PITTSBURGH – Colin Holderman took a tumble in the standings when he was traded.
He was shipped from the New York Mets to the Pittsburgh Pirates on July 22 in a deal for designated hitter Daniel Vogelbach. The Mets lead the National League East and the Pirates have fallen into last place in the NL Central.
However, Holderman has a chance to rise in the bullpen pecking order with the Pirates. As a rookie still trying to establish himself as a major-leaguer, the 26-year-old will take that tradeoff.
“That definitely excites me,” Holderman said. “I’m going to have to earn that. It was tough to earn that role in New York with (closer) Edwin Diaz doing what he’s doing. He’s special and definitely one of the best guys in the league, and getting over here, they talked about getting the chance to have a bigger role. Hopefully I earn that, and I thrive in that role.”
The Pirates recalled Holderman from Triple-A Indianapolis prior to Tuesday night’s game against the Milwaukee Brewers at PNC Park. Additionally, reliever Chase De Jong was activated from the 15-day injured list after being out since July 17 with left knee tendinitis.
They fill the roster spots of left-handed starter Jose Quintana and reliever Chris Stratton, who were traded to the St. Louis Cardinals late Monday night for reliever Johan Oviedo and corner infield prospect Malcom Nunez.

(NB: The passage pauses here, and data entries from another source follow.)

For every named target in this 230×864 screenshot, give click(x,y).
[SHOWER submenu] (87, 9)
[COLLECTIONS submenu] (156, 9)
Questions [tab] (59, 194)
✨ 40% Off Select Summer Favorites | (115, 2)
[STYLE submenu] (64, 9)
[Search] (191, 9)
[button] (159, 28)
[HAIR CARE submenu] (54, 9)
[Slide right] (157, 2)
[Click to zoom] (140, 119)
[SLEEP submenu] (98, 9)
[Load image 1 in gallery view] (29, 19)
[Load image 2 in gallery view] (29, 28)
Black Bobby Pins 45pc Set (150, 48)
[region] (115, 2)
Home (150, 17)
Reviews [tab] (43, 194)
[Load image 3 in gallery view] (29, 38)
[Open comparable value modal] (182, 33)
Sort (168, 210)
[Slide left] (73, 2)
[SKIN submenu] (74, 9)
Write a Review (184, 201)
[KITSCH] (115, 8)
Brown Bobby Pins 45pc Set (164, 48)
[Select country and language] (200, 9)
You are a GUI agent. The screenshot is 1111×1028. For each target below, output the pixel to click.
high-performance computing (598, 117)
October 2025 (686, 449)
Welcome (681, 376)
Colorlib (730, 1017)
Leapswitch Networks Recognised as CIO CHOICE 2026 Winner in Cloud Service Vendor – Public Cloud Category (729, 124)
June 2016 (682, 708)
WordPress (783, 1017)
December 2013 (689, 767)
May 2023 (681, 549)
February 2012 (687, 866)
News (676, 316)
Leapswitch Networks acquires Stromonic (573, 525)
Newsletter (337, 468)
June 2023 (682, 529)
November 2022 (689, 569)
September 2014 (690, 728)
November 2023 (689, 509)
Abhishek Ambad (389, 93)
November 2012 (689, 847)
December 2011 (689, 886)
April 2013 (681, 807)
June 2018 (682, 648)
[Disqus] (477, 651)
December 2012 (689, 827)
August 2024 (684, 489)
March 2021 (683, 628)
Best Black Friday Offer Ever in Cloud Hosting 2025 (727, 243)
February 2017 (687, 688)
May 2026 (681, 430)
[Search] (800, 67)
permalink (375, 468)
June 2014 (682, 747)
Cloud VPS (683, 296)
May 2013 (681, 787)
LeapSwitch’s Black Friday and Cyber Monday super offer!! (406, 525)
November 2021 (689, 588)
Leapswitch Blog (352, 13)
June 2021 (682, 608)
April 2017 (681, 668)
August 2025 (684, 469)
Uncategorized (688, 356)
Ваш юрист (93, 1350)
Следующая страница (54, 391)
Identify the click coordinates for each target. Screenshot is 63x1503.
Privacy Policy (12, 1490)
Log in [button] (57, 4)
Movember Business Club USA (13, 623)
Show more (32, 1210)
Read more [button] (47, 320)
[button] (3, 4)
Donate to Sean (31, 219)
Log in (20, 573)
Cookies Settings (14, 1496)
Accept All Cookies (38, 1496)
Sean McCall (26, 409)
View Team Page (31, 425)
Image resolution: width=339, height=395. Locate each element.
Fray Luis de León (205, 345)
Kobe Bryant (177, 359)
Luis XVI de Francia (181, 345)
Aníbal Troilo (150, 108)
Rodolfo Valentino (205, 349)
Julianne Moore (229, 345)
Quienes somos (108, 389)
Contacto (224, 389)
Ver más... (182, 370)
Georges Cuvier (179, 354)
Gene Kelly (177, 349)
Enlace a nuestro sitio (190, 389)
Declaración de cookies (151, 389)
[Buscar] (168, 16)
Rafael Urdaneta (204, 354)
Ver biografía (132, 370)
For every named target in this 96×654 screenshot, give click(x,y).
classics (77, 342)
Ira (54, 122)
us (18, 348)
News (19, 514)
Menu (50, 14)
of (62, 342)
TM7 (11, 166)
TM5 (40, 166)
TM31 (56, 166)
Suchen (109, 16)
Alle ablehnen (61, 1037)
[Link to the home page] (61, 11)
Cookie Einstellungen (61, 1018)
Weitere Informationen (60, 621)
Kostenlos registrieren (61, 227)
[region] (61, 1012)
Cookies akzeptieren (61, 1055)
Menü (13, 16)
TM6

Oviedo was optioned to Indianapolis and Nunez was assigned to Double-A Altoona.
All-Star David Bednar is set as the Pirates’ closer. Yet while rookie Yerry De Los Santos and Wil Crowe are currently the primary set-up relievers, there could be opportunity for Holderman to move into high-leverage situations if he pitches well.
Holderman has limited major league experience, having made his debut May 15, but has been effective. He pitched in 15 games for the Mets and was 4-0 with a 2.04 ERA, 1.01 WHIP and 18 strikeouts in 17.2 innings.
While the Mets are in win-now mode, the Pirates are rebuilding. Holderman, though, believes in what his new organization is doing after spending a little more than a week with Indianapolis.
Holderman, who had spent his entire professional career with the Mets’ organization since being drafted in the ninth round in 2016, made three relief appearances for Indy and gave up one run in three innings.
“They’re going in the right direction, young with a lot of talent,” Holderman said. “I can tell the culture is, ‘Hey, we’re going to get there and we’re going to win.’ I could tell that right away. I’ve only been with one organization in my six years, and it’s definitely been different, but I’m excited for what the Pirates have ahead of them.”